● Exercise details:
Reproduce the listing below from the line containing "Task: Open the 展示类型 全部项目 dropdown" through its final line, inclusive.

═══

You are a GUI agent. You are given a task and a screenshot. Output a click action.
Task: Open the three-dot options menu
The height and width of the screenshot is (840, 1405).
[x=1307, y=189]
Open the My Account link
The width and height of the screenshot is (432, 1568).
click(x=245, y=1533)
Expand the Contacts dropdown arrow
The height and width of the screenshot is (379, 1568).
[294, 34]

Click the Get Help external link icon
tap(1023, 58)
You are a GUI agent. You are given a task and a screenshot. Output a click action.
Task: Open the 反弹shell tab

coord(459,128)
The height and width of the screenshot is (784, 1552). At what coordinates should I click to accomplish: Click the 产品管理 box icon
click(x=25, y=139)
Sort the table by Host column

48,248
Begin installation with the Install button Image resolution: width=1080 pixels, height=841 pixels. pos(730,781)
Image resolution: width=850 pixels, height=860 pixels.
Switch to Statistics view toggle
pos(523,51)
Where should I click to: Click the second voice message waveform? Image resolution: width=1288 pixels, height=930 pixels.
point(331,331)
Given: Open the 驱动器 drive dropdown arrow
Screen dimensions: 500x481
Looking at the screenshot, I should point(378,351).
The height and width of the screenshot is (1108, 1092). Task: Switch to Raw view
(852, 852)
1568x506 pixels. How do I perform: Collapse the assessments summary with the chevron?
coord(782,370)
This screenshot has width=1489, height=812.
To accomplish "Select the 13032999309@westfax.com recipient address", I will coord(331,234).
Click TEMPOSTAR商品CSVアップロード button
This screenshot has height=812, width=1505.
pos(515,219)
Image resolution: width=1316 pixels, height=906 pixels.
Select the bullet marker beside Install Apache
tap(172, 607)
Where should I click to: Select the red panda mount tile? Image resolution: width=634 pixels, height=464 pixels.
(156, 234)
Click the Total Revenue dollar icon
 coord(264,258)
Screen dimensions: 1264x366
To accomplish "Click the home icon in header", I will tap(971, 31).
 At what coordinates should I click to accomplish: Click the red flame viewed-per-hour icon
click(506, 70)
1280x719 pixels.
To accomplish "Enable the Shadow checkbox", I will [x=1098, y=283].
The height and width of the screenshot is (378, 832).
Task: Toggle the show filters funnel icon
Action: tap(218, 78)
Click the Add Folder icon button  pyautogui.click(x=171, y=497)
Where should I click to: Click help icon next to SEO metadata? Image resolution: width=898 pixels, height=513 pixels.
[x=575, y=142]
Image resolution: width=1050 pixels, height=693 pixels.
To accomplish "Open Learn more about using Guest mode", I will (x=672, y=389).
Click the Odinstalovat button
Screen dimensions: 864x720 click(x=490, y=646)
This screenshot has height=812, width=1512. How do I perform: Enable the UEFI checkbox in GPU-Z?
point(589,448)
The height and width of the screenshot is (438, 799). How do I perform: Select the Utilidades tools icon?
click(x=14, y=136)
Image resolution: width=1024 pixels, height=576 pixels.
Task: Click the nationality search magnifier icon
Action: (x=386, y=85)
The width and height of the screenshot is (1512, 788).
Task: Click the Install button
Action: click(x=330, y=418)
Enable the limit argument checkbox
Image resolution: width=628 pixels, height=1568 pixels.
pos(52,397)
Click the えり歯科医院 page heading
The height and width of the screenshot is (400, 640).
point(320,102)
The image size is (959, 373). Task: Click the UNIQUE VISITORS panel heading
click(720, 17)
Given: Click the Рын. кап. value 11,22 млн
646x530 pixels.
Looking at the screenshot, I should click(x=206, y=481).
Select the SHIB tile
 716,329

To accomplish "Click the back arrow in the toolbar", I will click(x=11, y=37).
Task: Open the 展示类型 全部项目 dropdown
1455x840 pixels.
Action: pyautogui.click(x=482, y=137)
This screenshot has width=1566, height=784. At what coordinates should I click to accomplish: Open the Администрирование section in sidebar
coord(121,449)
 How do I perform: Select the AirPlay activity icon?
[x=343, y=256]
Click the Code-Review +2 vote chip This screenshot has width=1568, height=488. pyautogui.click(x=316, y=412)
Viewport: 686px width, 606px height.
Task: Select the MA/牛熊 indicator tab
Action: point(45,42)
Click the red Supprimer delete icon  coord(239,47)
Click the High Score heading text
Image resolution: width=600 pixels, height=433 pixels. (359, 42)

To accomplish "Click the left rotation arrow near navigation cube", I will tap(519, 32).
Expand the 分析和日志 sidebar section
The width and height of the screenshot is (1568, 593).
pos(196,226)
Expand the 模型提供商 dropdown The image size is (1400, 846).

═══

● Answer to the problem:
Task: Open the 展示类型 全部项目 dropdown
1455x840 pixels.
Action: pyautogui.click(x=482, y=137)
This screenshot has width=1566, height=784. At what coordinates should I click to accomplish: Open the Администрирование section in sidebar
coord(121,449)
 How do I perform: Select the AirPlay activity icon?
[x=343, y=256]
Click the Code-Review +2 vote chip This screenshot has width=1568, height=488. pyautogui.click(x=316, y=412)
Viewport: 686px width, 606px height.
Task: Select the MA/牛熊 indicator tab
Action: point(45,42)
Click the red Supprimer delete icon  coord(239,47)
Click the High Score heading text
Image resolution: width=600 pixels, height=433 pixels. (359, 42)

To accomplish "Click the left rotation arrow near navigation cube", I will tap(519, 32).
Expand the 分析和日志 sidebar section
The width and height of the screenshot is (1568, 593).
pos(196,226)
Expand the 模型提供商 dropdown The image size is (1400, 846).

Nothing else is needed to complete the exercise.